Reproduce every text line of the records below verbatim, omitting the pictures.

**** MATERIAL SHOWN ****

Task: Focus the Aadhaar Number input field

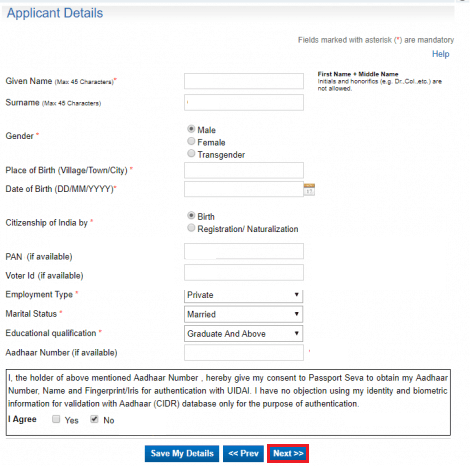Action: coord(244,353)
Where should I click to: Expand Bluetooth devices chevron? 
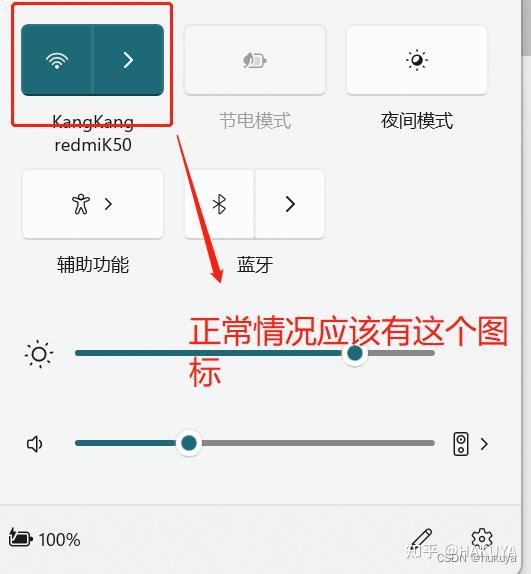[x=290, y=204]
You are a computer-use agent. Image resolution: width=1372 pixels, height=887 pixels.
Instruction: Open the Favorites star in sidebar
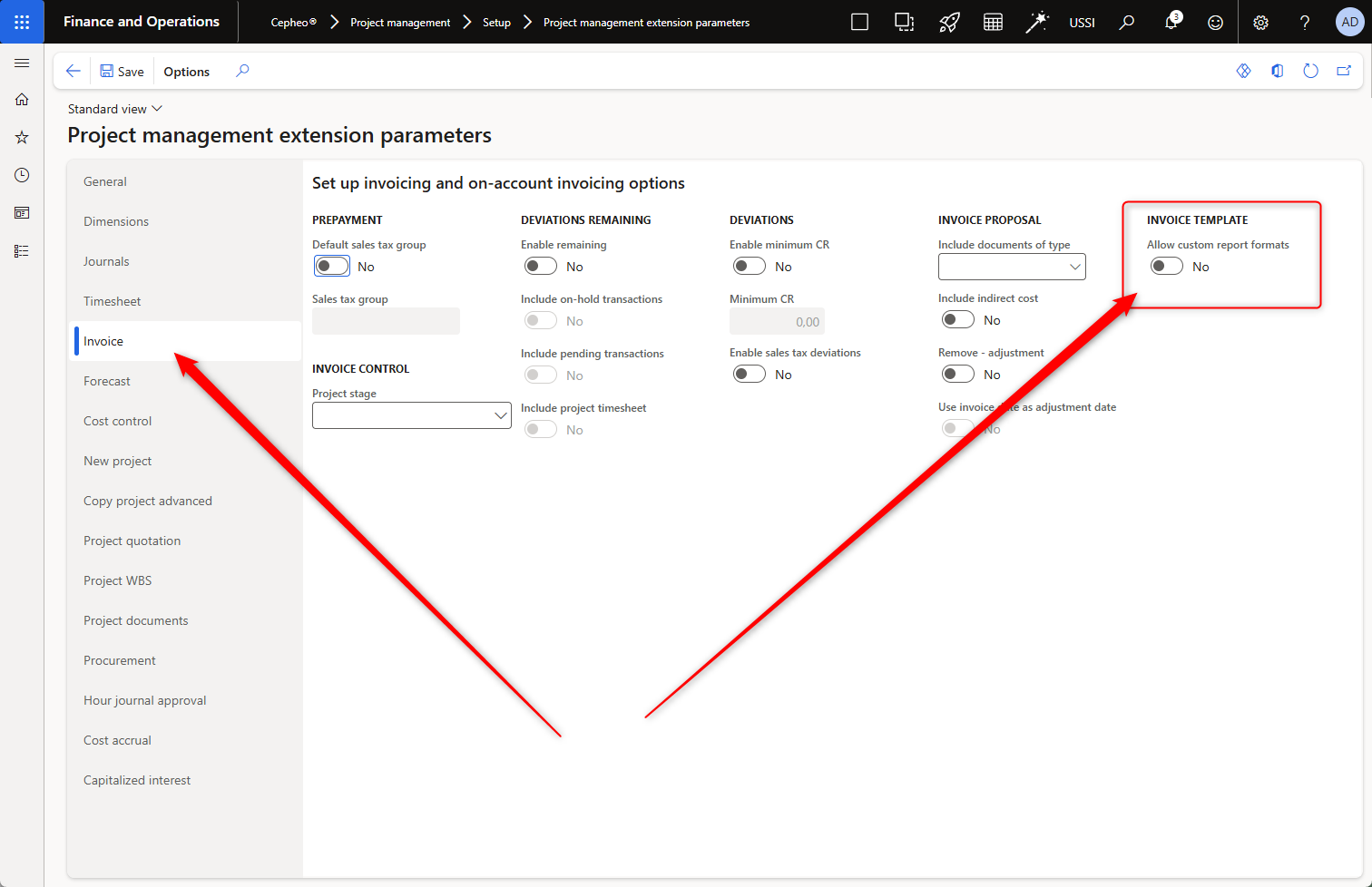pos(22,137)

****

- EXPECTED ANSWER:
Task: Focus the Aadhaar Number input field

Action: coord(244,353)
Where should I click to: Expand Bluetooth devices chevron? 
[x=290, y=204]
You are a computer-use agent. Image resolution: width=1372 pixels, height=887 pixels.
Instruction: Open the Favorites star in sidebar
pos(22,137)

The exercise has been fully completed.